The shares of Sun Pharmaceutical Industries plunged 8.52 per cent to a six-year low on Friday, wiping out Rs 8,735 crore from its market valuation amid reports of a new whistle-blower complaint against the country's largest drugmaker.
The stock, which dived more than 12 per cent in intra-day trade under massive selling pressure, ended the day at Rs 390.75 on the BSE, with the firm’s market capitalisation settling at Rs 93,751.44 crore. The stock has corrected 25 per cent since the news of a whistle-blower complaint to the Securities and Exchange Board of India (Sebi) surfaced in November. In the last one year, it has fallen 32 per cent.
Sun Pharma on Friday urged the markets regulator to examine the role of some media houses with regard to the allegations raised by the whistle-blower. The 172-page whistle-blower complaint alleges that between 2014 and 2017, Aditya Medisales (AML) had had over Rs 5,800 crore transactions with Suraksha Realty, which is controlled by Sudhir Valia, a senior executive and close relative of Sun Pharma promoter Dilip Shanghvi, according to a Moneylife report.
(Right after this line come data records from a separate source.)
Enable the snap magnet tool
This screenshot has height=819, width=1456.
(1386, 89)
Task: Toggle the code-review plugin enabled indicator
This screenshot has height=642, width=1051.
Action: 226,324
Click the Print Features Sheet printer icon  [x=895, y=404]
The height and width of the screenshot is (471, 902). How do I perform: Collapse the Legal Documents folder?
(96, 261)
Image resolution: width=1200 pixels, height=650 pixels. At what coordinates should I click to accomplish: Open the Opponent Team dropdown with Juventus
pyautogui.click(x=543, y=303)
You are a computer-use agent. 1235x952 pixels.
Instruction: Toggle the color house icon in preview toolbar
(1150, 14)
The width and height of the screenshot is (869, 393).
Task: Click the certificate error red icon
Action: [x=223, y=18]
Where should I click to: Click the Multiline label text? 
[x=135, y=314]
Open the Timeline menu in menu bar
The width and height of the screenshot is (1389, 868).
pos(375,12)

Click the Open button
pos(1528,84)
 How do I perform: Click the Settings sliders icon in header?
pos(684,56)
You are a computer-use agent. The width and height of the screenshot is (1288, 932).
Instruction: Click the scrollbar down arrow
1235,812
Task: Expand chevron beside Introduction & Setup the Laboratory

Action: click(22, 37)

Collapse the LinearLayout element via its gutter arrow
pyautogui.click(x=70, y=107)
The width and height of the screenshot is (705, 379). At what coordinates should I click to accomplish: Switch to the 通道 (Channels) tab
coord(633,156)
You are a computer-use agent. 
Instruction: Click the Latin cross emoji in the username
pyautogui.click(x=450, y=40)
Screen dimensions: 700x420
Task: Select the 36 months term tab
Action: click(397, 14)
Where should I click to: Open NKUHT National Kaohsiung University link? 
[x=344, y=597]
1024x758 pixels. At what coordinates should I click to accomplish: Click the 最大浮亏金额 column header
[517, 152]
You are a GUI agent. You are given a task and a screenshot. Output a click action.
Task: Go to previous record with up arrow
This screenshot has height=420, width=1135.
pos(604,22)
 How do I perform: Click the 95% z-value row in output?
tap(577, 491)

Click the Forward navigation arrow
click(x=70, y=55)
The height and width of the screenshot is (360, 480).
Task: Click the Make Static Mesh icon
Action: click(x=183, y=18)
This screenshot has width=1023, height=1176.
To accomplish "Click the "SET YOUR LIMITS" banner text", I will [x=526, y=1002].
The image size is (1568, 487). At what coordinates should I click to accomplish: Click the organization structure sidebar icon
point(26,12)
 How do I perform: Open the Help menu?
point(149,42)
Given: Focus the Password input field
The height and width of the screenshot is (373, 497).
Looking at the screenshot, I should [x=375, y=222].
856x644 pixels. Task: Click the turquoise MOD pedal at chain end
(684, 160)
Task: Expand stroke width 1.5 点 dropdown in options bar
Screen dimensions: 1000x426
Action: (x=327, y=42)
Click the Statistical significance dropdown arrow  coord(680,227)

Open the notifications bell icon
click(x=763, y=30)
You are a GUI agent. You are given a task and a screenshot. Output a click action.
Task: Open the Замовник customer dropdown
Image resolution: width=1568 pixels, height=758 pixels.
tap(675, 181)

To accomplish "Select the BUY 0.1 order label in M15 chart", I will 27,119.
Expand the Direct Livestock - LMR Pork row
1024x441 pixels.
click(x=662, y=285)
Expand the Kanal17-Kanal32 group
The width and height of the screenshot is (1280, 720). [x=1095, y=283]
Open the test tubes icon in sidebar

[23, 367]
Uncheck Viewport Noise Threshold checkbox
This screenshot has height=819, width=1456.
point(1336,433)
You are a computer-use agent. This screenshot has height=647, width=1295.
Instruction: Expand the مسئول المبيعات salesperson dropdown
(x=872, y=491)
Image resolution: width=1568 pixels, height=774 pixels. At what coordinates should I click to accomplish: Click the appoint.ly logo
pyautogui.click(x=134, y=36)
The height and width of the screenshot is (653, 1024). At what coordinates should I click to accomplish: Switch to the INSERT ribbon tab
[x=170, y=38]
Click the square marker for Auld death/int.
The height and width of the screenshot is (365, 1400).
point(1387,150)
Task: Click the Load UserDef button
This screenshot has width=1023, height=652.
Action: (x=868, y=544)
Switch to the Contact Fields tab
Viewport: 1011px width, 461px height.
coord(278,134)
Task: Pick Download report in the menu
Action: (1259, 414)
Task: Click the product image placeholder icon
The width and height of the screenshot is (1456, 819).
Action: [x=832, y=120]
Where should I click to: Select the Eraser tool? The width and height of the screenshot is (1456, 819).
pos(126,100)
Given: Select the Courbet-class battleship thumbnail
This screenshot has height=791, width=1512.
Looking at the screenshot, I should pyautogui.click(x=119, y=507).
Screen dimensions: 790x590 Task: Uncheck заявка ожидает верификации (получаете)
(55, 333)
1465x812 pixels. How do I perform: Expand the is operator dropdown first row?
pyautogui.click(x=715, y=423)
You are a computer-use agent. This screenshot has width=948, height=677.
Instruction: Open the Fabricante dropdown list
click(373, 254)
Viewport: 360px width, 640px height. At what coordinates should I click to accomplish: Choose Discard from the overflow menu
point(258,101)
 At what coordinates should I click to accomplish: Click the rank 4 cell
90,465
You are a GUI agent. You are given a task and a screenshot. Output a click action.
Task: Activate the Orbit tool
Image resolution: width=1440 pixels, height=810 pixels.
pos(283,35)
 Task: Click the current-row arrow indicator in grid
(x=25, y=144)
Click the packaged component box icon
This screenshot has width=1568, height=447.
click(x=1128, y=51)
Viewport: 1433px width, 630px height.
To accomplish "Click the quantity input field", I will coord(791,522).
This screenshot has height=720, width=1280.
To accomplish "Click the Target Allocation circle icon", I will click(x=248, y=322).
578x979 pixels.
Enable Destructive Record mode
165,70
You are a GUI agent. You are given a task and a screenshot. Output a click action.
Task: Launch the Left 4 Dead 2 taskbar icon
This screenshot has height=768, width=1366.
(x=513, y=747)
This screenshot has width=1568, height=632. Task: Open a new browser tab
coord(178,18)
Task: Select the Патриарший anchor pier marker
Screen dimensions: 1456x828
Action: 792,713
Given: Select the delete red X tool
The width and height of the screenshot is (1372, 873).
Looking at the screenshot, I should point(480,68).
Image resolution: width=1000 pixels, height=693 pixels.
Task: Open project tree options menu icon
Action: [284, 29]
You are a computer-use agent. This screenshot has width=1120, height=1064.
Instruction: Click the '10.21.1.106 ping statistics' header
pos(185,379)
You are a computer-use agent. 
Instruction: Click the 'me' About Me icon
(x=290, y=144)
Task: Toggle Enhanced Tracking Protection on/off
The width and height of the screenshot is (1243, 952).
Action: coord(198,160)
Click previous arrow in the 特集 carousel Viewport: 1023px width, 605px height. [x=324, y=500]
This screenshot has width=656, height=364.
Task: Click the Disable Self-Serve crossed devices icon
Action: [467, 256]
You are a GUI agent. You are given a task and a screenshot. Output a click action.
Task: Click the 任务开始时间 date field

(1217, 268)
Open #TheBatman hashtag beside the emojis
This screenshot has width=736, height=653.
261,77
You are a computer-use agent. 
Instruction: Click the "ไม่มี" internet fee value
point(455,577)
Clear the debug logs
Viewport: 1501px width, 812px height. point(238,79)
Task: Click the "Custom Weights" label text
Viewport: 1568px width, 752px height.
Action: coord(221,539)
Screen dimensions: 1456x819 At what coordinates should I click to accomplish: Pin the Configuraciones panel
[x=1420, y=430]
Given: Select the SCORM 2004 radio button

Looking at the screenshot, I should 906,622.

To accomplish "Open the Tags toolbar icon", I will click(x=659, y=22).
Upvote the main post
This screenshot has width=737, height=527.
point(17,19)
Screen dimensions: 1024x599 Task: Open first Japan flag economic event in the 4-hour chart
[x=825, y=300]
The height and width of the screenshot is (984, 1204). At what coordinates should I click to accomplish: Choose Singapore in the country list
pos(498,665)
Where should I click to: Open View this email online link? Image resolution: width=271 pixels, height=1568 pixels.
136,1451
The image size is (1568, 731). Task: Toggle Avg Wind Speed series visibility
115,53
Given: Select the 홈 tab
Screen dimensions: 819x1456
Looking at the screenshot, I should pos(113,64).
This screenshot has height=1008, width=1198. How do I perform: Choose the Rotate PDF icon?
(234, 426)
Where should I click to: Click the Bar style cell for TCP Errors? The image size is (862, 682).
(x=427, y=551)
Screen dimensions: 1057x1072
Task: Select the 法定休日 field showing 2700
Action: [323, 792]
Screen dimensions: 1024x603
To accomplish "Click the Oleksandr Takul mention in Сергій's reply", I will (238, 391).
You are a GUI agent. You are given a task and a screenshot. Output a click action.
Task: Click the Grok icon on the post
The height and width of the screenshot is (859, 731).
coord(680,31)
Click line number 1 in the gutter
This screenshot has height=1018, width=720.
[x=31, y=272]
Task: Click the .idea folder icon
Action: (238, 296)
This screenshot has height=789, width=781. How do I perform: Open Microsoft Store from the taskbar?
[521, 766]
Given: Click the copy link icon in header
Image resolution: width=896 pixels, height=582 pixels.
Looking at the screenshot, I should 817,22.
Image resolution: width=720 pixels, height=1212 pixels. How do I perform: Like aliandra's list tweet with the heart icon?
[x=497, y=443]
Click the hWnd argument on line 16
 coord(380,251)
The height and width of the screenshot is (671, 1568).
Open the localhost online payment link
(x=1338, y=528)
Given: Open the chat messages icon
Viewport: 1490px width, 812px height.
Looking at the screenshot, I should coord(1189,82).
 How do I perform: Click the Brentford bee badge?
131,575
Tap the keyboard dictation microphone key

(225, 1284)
Curiously, the stock didn’t react immediately after the article was published on the Moneylife website on Tuesday. The scrip was marginally up on Wednesday with gains of 0.3 per cent. On Thursday, it ended with a 5.8 per cent fall. However, on Friday, the fall was much severe, after the publication granted access to institutional investors to view the whistle-blower complaint. According to market sources, quite a few institutional investors saw the copy of the complaint.
Foreign institutional investors (FIIs) have been selling the stock in recent months. The FII stake was down to 14.88 per cent in the December 2018 quarter from 16.78 per cent in the previous quarter. The data from Value Research showed that mutual funds' average exposure to the company, too, had slipped from nearly 2 per cent to 1.6 per cent in the past two months.
Market sources claimed that FIIs liquidated some shareholding during this week, especially on Friday, which might have triggered Friday’s stock price correction. The same, however, could not be independently verified.
In a letter to Sebi, which was also shared with the BSE, Sun Pharma said it had learnt about the whistle-blower complaint from media reports. “The said whistle-blower documents and other confidential emails are being offered for inspection to institutional investors by one media house as per the above report, which again we are not privy to,” read the letter signed by Sunil Ajmera, Sun Pharma’s company secretary.
“In these circumstances, there is a great asymmetry in the information circulating between analysts, investors and media leading to intense speculation. The availability of information contained in the whistle-blower documents to a set of selective investors does put other investors, including retail investors in a disadvantageous position,” he said.
Ajmera went on to add: "We are concerned that certain entities/individuals are adopting unfair trade practices prejudicial to the interest of shareholders and other stakeholders. It is evident from the fact that shareholders value has been drastically eroded within a short span of time due to unsubstantiated complaint/allegation against the company and mala fide campaign launched by certain media houses. We request your office (Sebi chairman Ajay Tyagi) to examine the matter in its entirety, and the role of some media houses and other stakeholders."
Meanwhile, responding to Business Standard queries, a Sun Pharma spokesperson said, “We have received two queries from Sebi which the company has responded to. We are not in a position to comment as to whether the queries are related to the whistle-blower complaint.”
Proxy advisory firms like InGovern felt that corporate governance lapses overhang would continue on the Sun Pharma stock for some time. "The company has handled the matter in an amateurish manner and not entirely addressed investor concerns," said Shriram Subramanian, managing director, InGovern. According to fund managers, the allegations have taken the sheen off the stock, which was seen as a flag-bearer of Indian pharma. “These allegations could dent investor sentiments for the entire pharma pack as investors may fear similar tie-ups with their related party entities in other pharma companies,” said a fund manager, requesting anonymity.
Responding to Sun Pharma's allegations of selective disclosure of documents available with it, Moneylife clarified on its website, “If Sun Pharma believes that these whistle-blower documents should be fully in the public space, then Sebi should be the body to make them public.” It added that for every article it has written on this issue, it has asked Sun Pharma for its comments, consistent with journalistic norms.